Five hours later, the rain gave up its gentle fall from the heavens. Five hours. Each rain drop’s decent from the vast, clouded window to the stars. To the roofs below– broken shingles on soggy wood. Each striving to be swept into the gutter, awash with a million identical once-individual drops of rain, who all have no succumbed to gravity’s dictate: down! down! everyone all together!
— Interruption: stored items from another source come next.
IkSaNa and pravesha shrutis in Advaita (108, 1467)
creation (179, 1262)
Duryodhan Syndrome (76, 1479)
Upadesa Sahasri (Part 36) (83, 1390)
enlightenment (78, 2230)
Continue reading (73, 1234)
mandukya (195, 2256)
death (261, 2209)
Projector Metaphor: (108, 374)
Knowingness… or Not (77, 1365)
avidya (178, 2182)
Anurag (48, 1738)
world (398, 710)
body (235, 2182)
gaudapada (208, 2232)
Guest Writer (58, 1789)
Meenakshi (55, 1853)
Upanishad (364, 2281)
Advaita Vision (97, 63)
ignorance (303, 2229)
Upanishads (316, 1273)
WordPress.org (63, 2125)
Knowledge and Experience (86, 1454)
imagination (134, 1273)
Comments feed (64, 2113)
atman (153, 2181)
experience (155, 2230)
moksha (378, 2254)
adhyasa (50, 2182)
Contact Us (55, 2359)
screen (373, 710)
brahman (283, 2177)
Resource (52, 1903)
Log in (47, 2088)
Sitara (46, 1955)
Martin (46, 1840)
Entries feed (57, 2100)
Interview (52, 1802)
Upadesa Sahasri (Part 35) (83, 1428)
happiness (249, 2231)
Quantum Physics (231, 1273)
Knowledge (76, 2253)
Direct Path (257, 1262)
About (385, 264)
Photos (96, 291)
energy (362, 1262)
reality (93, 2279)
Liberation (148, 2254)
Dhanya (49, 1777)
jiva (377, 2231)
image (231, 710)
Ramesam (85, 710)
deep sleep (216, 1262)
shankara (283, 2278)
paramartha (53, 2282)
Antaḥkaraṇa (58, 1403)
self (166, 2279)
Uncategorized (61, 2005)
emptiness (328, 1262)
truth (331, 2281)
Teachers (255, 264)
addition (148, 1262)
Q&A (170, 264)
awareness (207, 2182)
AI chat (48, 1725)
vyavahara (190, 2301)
But no– now snow. Wet, clumsy flakes. Their resistance is more visible and their end less fulfilling. Each is begrudgingly pulled to the brown each below– each so volatile as to disappear at the earth’s briefest touch, leaving only a cold, wet smear where once there was a snowflake. And on and on and on and on ad infinitum until the heavens abandon their assualt on the ground outside the window where I sit, slumped. They must find some other ground to die on.

Snow, snow go away…

It’s snowing outside. Yeah, that’s right. After four days of playing Ultimate until 11:30 at night, today it decides to snow. Fortunately, none of its sticking and it’s pretty warm– I suppose I should be happy because snow = precipitation and precipitation = a greener Bozeman, but just the same I’m going to complain. =P

In other news, it’s Thursday which means that it’s practically the week-end. Whoo! I’m excited to go to the Lacross game tomorrow night– that’ll be something of a new experience.

Put that flag up!

William asked a great question yesterday. He asked, “why is the flag at half-mast?” Thinking about it, he answered his own question, “oh, it must be because the Pope died.”
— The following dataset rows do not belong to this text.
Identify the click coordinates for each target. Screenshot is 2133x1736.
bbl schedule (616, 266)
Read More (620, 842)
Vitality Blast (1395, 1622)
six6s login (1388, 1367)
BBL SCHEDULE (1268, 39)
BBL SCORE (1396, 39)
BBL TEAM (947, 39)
A week after the death of the Pope, the flags are still at half-mast. If the flags had been down for a day or two, I would have few complaints, but being humbled as a nation for a full week due to the fully anticipated death of a man seems obscene (especially here on our so-called “secular” campus). Sure, maybe the Pope was a good man. But a lot of good men die everyday. Men who’ve lived with integrity and honor and have made the world a better place are found in the obituaries of the local newspapers across the nation, and yet the flag is not lowered for these– even though many of these were not leaders of organizations that harbors and provides sanctuary for child-sex-offenders (ooh! cheap shot, I know).

He was just another man. John Paul II. The second. How pretentious. How is it that this man, for the last two weeks, has dominated the headlines of our nation’s newspapers (the Financial Times, thank god, made no mention of his death) and even warranted uninterrupted televised coverage of his funeral on CNN. People are born, people live, and people die. Why is the death of this single religious figurehead the biggest news story since invasion of Iraq?

Put the flag back up. Let’s be a proud nation, or let’s be a humiliated nation, but for the love of god, put the flag at half-mast for something worthy. Put it at half-mast to commemorate the 1,100+ soldiers that have been killed fighting Bush’s war in Iraq– who died fighting for their home and country. Perhaps if each of those soldiers, killed in the line of duty, gained a small portion of the news frenzy that the pope has, then maybe the American populace would be more adamant about bringing our troops home.